What you will do: Can you turn all of the lines below into a Markdown table with two columns, Row and Line, numbering each line and leaving out the blank ones?

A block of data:
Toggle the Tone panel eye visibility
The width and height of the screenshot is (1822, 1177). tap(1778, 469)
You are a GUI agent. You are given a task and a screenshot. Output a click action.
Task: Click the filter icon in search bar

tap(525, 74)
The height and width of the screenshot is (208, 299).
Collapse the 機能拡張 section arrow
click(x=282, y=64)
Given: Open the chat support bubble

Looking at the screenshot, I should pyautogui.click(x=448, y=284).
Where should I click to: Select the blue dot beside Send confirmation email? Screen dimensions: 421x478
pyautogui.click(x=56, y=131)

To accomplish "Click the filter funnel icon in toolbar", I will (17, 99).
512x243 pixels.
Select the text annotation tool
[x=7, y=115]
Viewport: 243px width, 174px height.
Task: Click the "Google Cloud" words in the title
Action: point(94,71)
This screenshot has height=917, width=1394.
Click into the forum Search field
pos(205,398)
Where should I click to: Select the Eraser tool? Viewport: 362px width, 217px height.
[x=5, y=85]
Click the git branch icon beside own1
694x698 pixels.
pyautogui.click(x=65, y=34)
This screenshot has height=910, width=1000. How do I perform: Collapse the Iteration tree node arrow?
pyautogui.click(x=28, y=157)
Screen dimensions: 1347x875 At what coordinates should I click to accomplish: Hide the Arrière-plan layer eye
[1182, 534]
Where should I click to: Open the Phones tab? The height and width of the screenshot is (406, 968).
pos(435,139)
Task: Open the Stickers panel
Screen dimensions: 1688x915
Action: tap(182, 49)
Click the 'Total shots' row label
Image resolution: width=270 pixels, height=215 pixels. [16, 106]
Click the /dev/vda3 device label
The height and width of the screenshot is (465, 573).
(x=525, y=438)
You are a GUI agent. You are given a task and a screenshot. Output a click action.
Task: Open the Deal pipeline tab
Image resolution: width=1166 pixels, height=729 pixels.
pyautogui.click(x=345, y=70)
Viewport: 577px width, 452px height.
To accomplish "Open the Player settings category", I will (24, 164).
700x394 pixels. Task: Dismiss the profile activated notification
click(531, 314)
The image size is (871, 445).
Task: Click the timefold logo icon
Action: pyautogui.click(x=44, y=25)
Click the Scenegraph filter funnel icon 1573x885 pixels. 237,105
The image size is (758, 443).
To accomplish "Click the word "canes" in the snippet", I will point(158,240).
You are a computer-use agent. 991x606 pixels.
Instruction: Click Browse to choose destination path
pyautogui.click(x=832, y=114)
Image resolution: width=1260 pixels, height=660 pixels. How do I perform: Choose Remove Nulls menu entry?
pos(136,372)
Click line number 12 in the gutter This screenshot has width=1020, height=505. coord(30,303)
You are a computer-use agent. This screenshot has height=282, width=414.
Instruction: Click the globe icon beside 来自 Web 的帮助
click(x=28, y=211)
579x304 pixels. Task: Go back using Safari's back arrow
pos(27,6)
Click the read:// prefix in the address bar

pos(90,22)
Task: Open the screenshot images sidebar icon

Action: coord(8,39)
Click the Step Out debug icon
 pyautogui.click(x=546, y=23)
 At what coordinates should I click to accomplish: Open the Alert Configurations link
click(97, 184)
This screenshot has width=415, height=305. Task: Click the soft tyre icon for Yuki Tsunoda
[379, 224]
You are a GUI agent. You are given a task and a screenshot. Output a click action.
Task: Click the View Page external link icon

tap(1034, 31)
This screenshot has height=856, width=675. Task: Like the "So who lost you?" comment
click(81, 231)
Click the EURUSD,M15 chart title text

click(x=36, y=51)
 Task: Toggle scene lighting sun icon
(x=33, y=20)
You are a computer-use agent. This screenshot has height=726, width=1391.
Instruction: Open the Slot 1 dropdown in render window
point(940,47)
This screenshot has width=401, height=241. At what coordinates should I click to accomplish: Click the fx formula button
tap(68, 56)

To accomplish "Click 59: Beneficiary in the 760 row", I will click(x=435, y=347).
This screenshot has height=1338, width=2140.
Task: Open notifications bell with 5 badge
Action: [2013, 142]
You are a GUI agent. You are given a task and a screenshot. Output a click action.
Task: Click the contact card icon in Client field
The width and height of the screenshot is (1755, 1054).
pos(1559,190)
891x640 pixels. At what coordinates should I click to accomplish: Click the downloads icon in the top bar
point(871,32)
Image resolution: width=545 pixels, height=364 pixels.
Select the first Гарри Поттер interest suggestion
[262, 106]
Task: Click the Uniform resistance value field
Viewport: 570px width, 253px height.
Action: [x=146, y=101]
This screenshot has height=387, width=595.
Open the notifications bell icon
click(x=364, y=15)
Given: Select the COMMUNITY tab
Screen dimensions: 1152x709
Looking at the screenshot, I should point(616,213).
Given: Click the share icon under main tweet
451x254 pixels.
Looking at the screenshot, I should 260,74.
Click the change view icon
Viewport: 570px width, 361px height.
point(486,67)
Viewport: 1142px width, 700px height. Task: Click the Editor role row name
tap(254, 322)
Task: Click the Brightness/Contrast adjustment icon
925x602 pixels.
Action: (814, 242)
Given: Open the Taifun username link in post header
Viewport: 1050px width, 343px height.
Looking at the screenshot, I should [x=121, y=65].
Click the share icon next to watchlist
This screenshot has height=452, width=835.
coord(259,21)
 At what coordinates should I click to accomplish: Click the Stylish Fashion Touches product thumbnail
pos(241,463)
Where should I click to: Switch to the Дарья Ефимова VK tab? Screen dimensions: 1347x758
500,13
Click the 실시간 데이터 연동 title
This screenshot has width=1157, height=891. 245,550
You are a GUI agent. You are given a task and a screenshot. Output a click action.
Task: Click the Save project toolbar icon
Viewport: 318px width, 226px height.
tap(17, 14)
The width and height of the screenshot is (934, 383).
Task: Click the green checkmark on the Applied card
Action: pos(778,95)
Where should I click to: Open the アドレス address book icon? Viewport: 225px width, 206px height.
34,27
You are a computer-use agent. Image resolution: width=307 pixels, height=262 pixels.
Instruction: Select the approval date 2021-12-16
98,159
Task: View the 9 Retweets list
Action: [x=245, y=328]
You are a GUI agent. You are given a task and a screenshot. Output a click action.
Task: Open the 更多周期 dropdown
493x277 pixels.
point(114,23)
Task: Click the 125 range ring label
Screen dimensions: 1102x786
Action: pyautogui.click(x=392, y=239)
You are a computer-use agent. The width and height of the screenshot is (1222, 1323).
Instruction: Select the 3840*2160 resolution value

Full solution:
| Row | Line |
|---|---|
| 1 | Toggle the Tone panel eye visibility |
| 2 | The width and height of the screenshot is (1822, 1177). tap(1778, 469) |
| 3 | You are a GUI agent. You are given a task and a screenshot. Output a click action. |
| 4 | Task: Click the filter icon in search bar |
| 5 | tap(525, 74) |
| 6 | The height and width of the screenshot is (208, 299). |
| 7 | Collapse the 機能拡張 section arrow |
| 8 | click(x=282, y=64) |
| 9 | Given: Open the chat support bubble |
| 10 | Looking at the screenshot, I should pyautogui.click(x=448, y=284). |
| 11 | Where should I click to: Select the blue dot beside Send confirmation email? Screen dimensions: 421x478 |
| 12 | pyautogui.click(x=56, y=131) |
| 13 | To accomplish "Click the filter funnel icon in toolbar", I will (17, 99). |
| 14 | 512x243 pixels. |
| 15 | Select the text annotation tool |
| 16 | [x=7, y=115] |
| 17 | Viewport: 243px width, 174px height. |
| 18 | Task: Click the "Google Cloud" words in the title |
| 19 | Action: point(94,71) |
| 20 | This screenshot has height=917, width=1394. |
| 21 | Click into the forum Search field |
| 22 | pos(205,398) |
| 23 | Where should I click to: Select the Eraser tool? Viewport: 362px width, 217px height. |
| 24 | [x=5, y=85] |
| 25 | Click the git branch icon beside own1 |
| 26 | 694x698 pixels. |
| 27 | pyautogui.click(x=65, y=34) |
| 28 | This screenshot has height=910, width=1000. How do I perform: Collapse the Iteration tree node arrow? |
| 29 | pyautogui.click(x=28, y=157) |
| 30 | Screen dimensions: 1347x875 At what coordinates should I click to accomplish: Hide the Arrière-plan layer eye |
| 31 | [1182, 534] |
| 32 | Where should I click to: Open the Phones tab? The height and width of the screenshot is (406, 968). |
| 33 | pos(435,139) |
| 34 | Task: Open the Stickers panel |
| 35 | Screen dimensions: 1688x915 |
| 36 | Action: tap(182, 49) |
| 37 | Click the 'Total shots' row label |
| 38 | Image resolution: width=270 pixels, height=215 pixels. [16, 106] |
| 39 | Click the /dev/vda3 device label |
| 40 | The height and width of the screenshot is (465, 573). |
| 41 | (x=525, y=438) |
| 42 | You are a GUI agent. You are given a task and a screenshot. Output a click action. |
| 43 | Task: Open the Deal pipeline tab |
| 44 | Image resolution: width=1166 pixels, height=729 pixels. |
| 45 | pyautogui.click(x=345, y=70) |
| 46 | Viewport: 577px width, 452px height. |
| 47 | To accomplish "Open the Player settings category", I will (24, 164). |
| 48 | 700x394 pixels. Task: Dismiss the profile activated notification |
| 49 | click(531, 314) |
| 50 | The image size is (871, 445). |
| 51 | Task: Click the timefold logo icon |
| 52 | Action: pyautogui.click(x=44, y=25) |
| 53 | Click the Scenegraph filter funnel icon 1573x885 pixels. 237,105 |
| 54 | The image size is (758, 443). |
| 55 | To accomplish "Click the word "canes" in the snippet", I will point(158,240). |
| 56 | You are a computer-use agent. 991x606 pixels. |
| 57 | Instruction: Click Browse to choose destination path |
| 58 | pyautogui.click(x=832, y=114) |
| 59 | Image resolution: width=1260 pixels, height=660 pixels. How do I perform: Choose Remove Nulls menu entry? |
| 60 | pos(136,372) |
| 61 | Click line number 12 in the gutter This screenshot has width=1020, height=505. coord(30,303) |
| 62 | You are a computer-use agent. This screenshot has height=282, width=414. |
| 63 | Instruction: Click the globe icon beside 来自 Web 的帮助 |
| 64 | click(x=28, y=211) |
| 65 | 579x304 pixels. Task: Go back using Safari's back arrow |
| 66 | pos(27,6) |
| 67 | Click the read:// prefix in the address bar |
| 68 | pos(90,22) |
| 69 | Task: Open the screenshot images sidebar icon |
| 70 | Action: coord(8,39) |
| 71 | Click the Step Out debug icon |
| 72 |  pyautogui.click(x=546, y=23) |
| 73 |  At what coordinates should I click to accomplish: Open the Alert Configurations link |
| 74 | click(97, 184) |
| 75 | This screenshot has width=415, height=305. Task: Click the soft tyre icon for Yuki Tsunoda |
| 76 | [379, 224] |
| 77 | You are a GUI agent. You are given a task and a screenshot. Output a click action. |
| 78 | Task: Click the View Page external link icon |
| 79 | tap(1034, 31) |
| 80 | This screenshot has height=856, width=675. Task: Like the "So who lost you?" comment |
| 81 | click(81, 231) |
| 82 | Click the EURUSD,M15 chart title text |
| 83 | click(x=36, y=51) |
| 84 |  Task: Toggle scene lighting sun icon |
| 85 | (x=33, y=20) |
| 86 | You are a computer-use agent. This screenshot has height=726, width=1391. |
| 87 | Instruction: Open the Slot 1 dropdown in render window |
| 88 | point(940,47) |
| 89 | This screenshot has width=401, height=241. At what coordinates should I click to accomplish: Click the fx formula button |
| 90 | tap(68, 56) |
| 91 | To accomplish "Click 59: Beneficiary in the 760 row", I will click(x=435, y=347). |
| 92 | This screenshot has height=1338, width=2140. |
| 93 | Task: Open notifications bell with 5 badge |
| 94 | Action: [2013, 142] |
| 95 | You are a GUI agent. You are given a task and a screenshot. Output a click action. |
| 96 | Task: Click the contact card icon in Client field |
| 97 | The width and height of the screenshot is (1755, 1054). |
| 98 | pos(1559,190) |
| 99 | 891x640 pixels. At what coordinates should I click to accomplish: Click the downloads icon in the top bar |
| 100 | point(871,32) |
| 101 | Image resolution: width=545 pixels, height=364 pixels. |
| 102 | Select the first Гарри Поттер interest suggestion |
| 103 | [262, 106] |
| 104 | Task: Click the Uniform resistance value field |
| 105 | Viewport: 570px width, 253px height. |
| 106 | Action: [x=146, y=101] |
| 107 | This screenshot has height=387, width=595. |
| 108 | Open the notifications bell icon |
| 109 | click(x=364, y=15) |
| 110 | Given: Select the COMMUNITY tab |
| 111 | Screen dimensions: 1152x709 |
| 112 | Looking at the screenshot, I should point(616,213). |
| 113 | Given: Click the share icon under main tweet |
| 114 | 451x254 pixels. |
| 115 | Looking at the screenshot, I should 260,74. |
| 116 | Click the change view icon |
| 117 | Viewport: 570px width, 361px height. |
| 118 | point(486,67) |
| 119 | Viewport: 1142px width, 700px height. Task: Click the Editor role row name |
| 120 | tap(254, 322) |
| 121 | Task: Click the Brightness/Contrast adjustment icon |
| 122 | 925x602 pixels. |
| 123 | Action: (814, 242) |
| 124 | Given: Open the Taifun username link in post header |
| 125 | Viewport: 1050px width, 343px height. |
| 126 | Looking at the screenshot, I should [x=121, y=65]. |
| 127 | Click the share icon next to watchlist |
| 128 | This screenshot has height=452, width=835. |
| 129 | coord(259,21) |
| 130 |  At what coordinates should I click to accomplish: Click the Stylish Fashion Touches product thumbnail |
| 131 | pos(241,463) |
| 132 | Where should I click to: Switch to the Дарья Ефимова VK tab? Screen dimensions: 1347x758 |
| 133 | 500,13 |
| 134 | Click the 실시간 데이터 연동 title |
| 135 | This screenshot has width=1157, height=891. 245,550 |
| 136 | You are a GUI agent. You are given a task and a screenshot. Output a click action. |
| 137 | Task: Click the Save project toolbar icon |
| 138 | Viewport: 318px width, 226px height. |
| 139 | tap(17, 14) |
| 140 | The width and height of the screenshot is (934, 383). |
| 141 | Task: Click the green checkmark on the Applied card |
| 142 | Action: pos(778,95) |
| 143 | Where should I click to: Open the アドレス address book icon? Viewport: 225px width, 206px height. |
| 144 | 34,27 |
| 145 | You are a computer-use agent. Image resolution: width=307 pixels, height=262 pixels. |
| 146 | Instruction: Select the approval date 2021-12-16 |
| 147 | 98,159 |
| 148 | Task: View the 9 Retweets list |
| 149 | Action: [x=245, y=328] |
| 150 | You are a GUI agent. You are given a task and a screenshot. Output a click action. |
| 151 | Task: Open the 更多周期 dropdown |
| 152 | 493x277 pixels. |
| 153 | point(114,23) |
| 154 | Task: Click the 125 range ring label |
| 155 | Screen dimensions: 1102x786 |
| 156 | Action: pyautogui.click(x=392, y=239) |
| 157 | You are a computer-use agent. The width and height of the screenshot is (1222, 1323). |
| 158 | Instruction: Select the 3840*2160 resolution value |